▸ **Task instructions**
**1.** Translate into Spanish this sentence from the commentary on the reasons for the Iraq war: "States often go to war for a melange of reasons that go beyond self-defense."
**2.** Carry on the commentary about the reasons for the Iraq war, starting after its final sentence.

▸ **Source text**

Reason, Truth and History
Dan Drezner weighs in about the reasons for the war in Iraq and, in particular, whether a President might be justified in lying to the country in order to invade. Steven Den Beste believes that the nation wasn’t told the real reason for invading, but that the ends justify the means. Josh Marshall thinks that this is unjustifiable.
Dan argues as follows:
1) They’re both wrong on the ethical question. Marshall and Den Beste assert deception because they both assume a monocausal argument for why the U.S. went to war. The truth is much messier.
Quick, why did the Northern states fight the Civil War—to end slavery or to preserve the Union? Did Germany decide to enter World War I because of its fear of Britain’s existing power, its concern over Russia’s emerging power, or its reliance on a grand strategy that stressed offensive military operations? … bq. Scratch an honest historian or international relations scholar, and s/he will tell you that all of these answers have some validity. States often go to war for a melange of reasons that go beyond self-defense. …
This is why I can’t accept the “Bush lied” meme. I agree with Marshall and Den Beste that the administration emphasized the WMD issue more than the others. However, Saddam’s treatment of his citizens and the desire to spread democracy to the Middle East were mentioned on a fairly regular basis. There is a clear dividing line between lying and spinning, and the administration’s explanations for why an invasion of Iraq would be a just war fall into the latter category.
On the ethical question then, I guess I side with Den Beste.

▸ **Entries shown**
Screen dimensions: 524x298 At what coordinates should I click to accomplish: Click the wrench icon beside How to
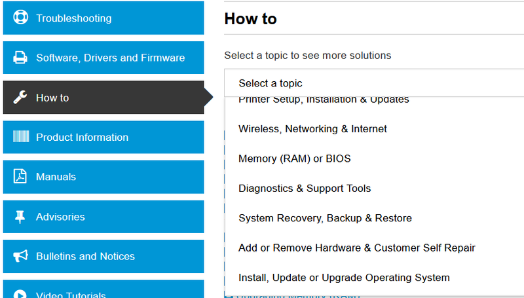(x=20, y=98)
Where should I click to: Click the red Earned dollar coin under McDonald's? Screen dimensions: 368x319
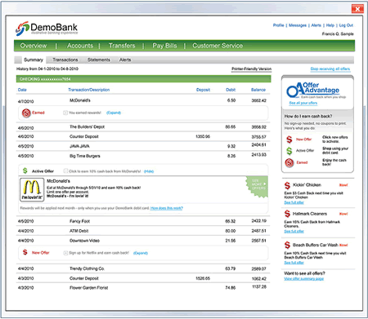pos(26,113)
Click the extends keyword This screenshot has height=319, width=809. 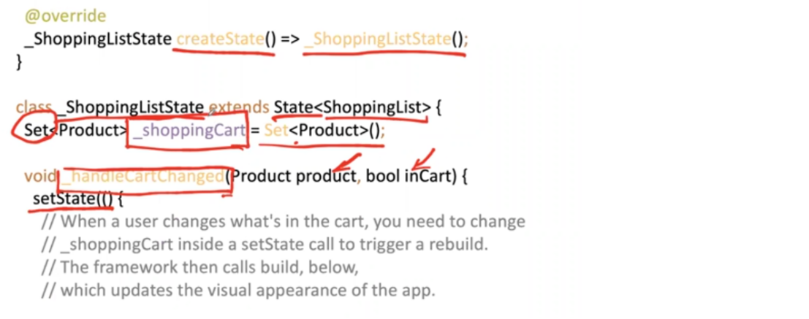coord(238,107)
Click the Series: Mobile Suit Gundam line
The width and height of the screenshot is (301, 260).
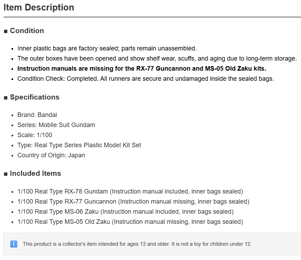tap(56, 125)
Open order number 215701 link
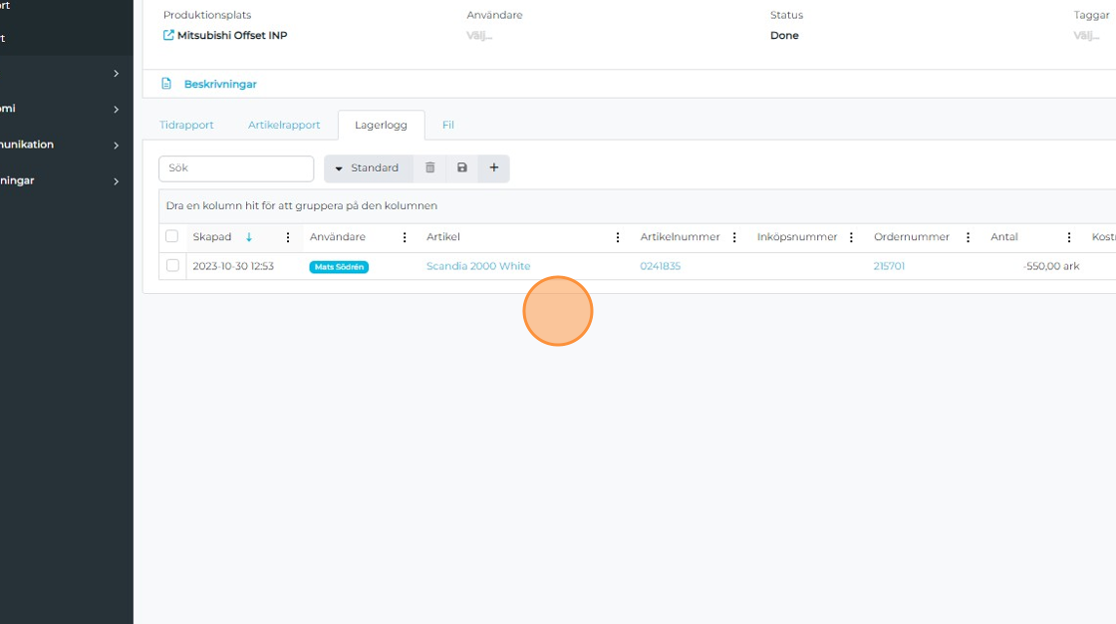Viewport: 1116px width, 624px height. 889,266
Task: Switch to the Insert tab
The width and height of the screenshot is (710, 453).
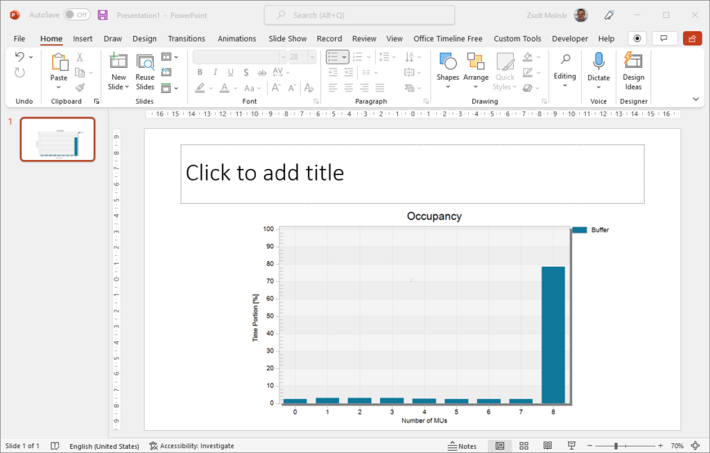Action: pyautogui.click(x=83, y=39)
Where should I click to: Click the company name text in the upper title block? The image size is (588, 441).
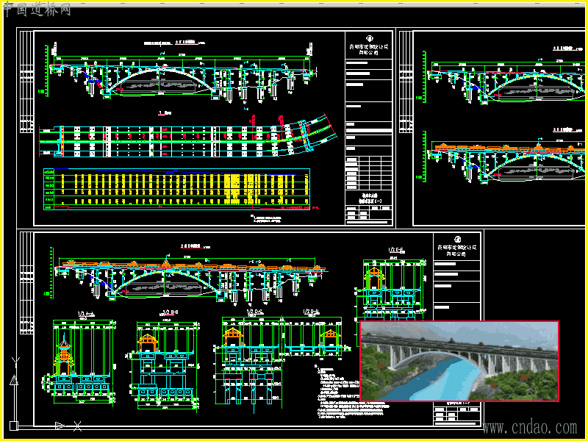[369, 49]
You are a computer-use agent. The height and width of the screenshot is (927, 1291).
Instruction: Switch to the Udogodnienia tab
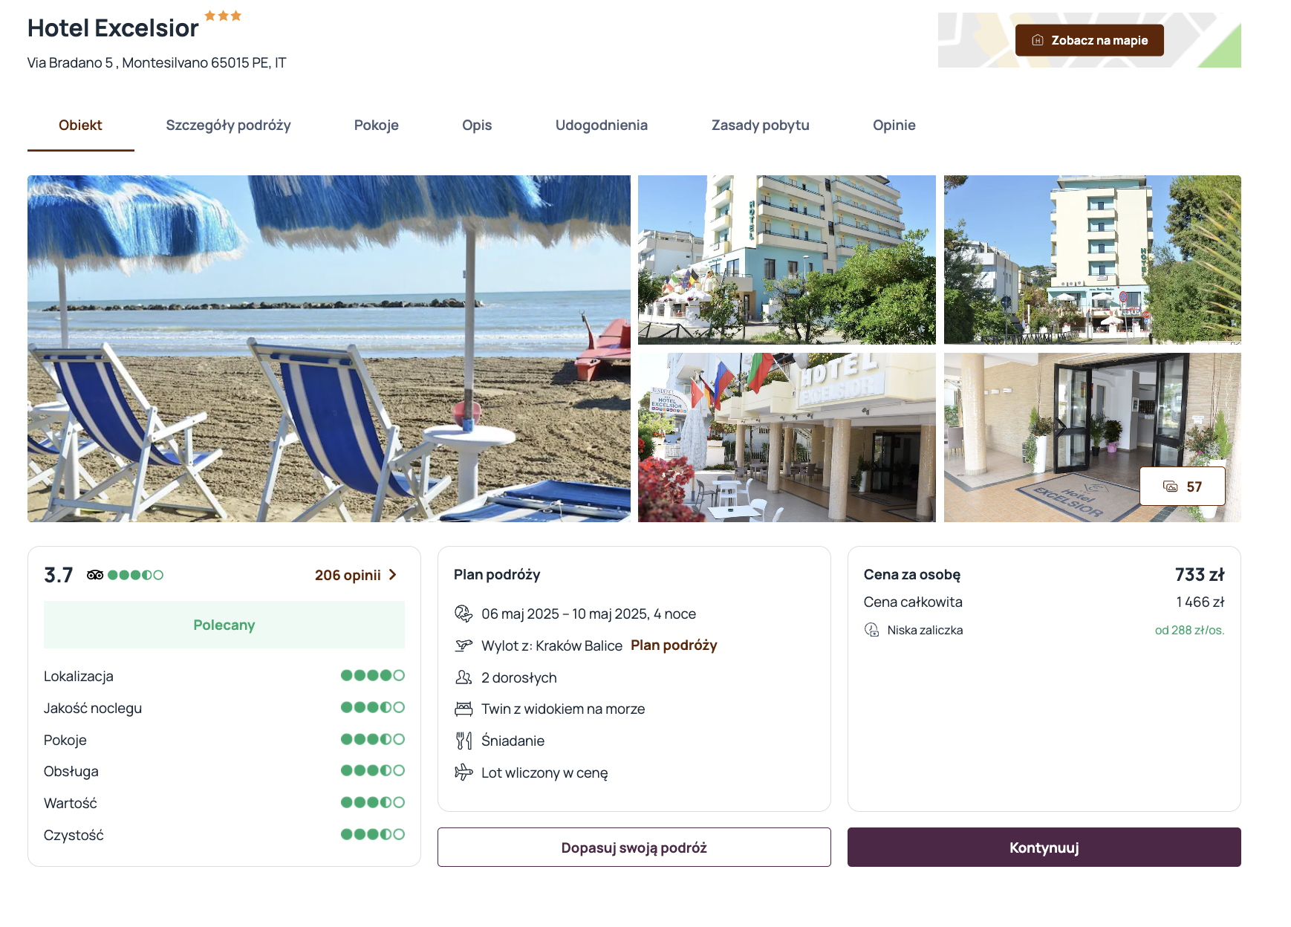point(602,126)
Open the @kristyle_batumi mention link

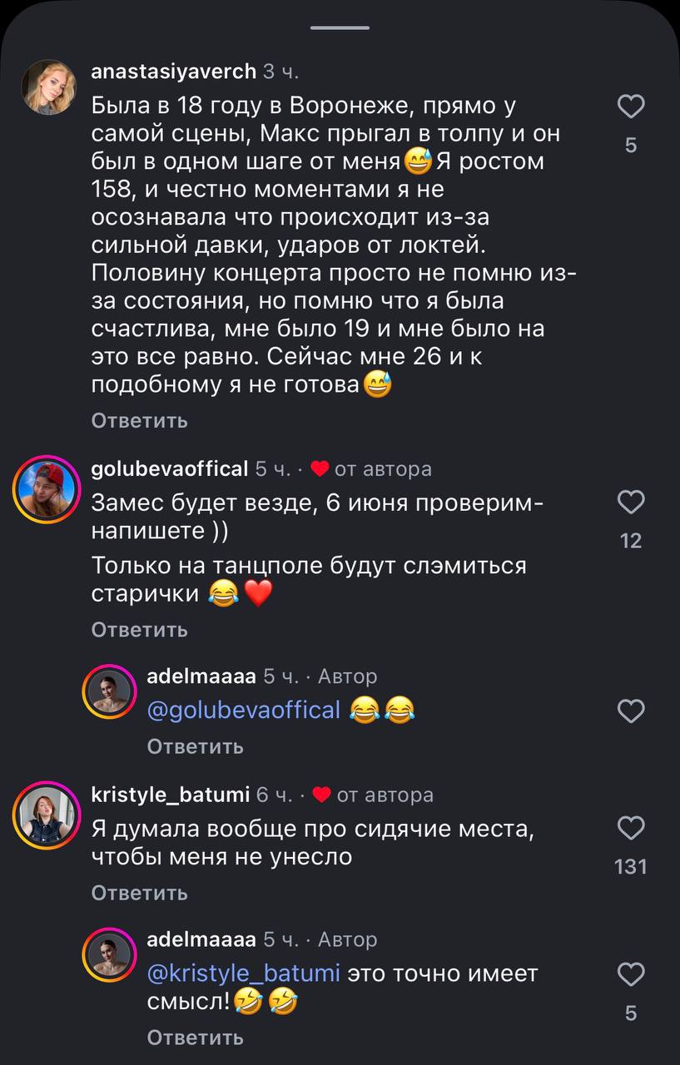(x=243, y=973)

▸ **Answers for this exercise**
**1.** Los Estados a menudo van a la guerra por una mezcla de razones que van más allá de la legítima defensa.

**2.**
Dan begins by saying both Den Beste and Marshall are wrong on the ethical question, but a few paragraphs later he says Den Beste is right. I think he does this because he moves the goalposts along the way. A historical explanation for why any large event—the U.S. Civil War, World War I—happened will most likely be complex and highlight multiple factors. Historians will happily debate them ad nauseam. However, Bush’s critics are not looking in the first place for an explanation of this sort. They want to know what the President’s reasons were for going to war: the reasons he was obliged to give the country as a democratically elected leader. The answer to that question is simpler and more direct than the grand historical issue. This is why Marshall can properly ask:
So, why is this little matter of the uranium statements such a big deal? Because it is a concrete, demonstrable example of the administration’s bad faith in how it led the country to war. To date that bad-faith has been all too apparent on many fronts.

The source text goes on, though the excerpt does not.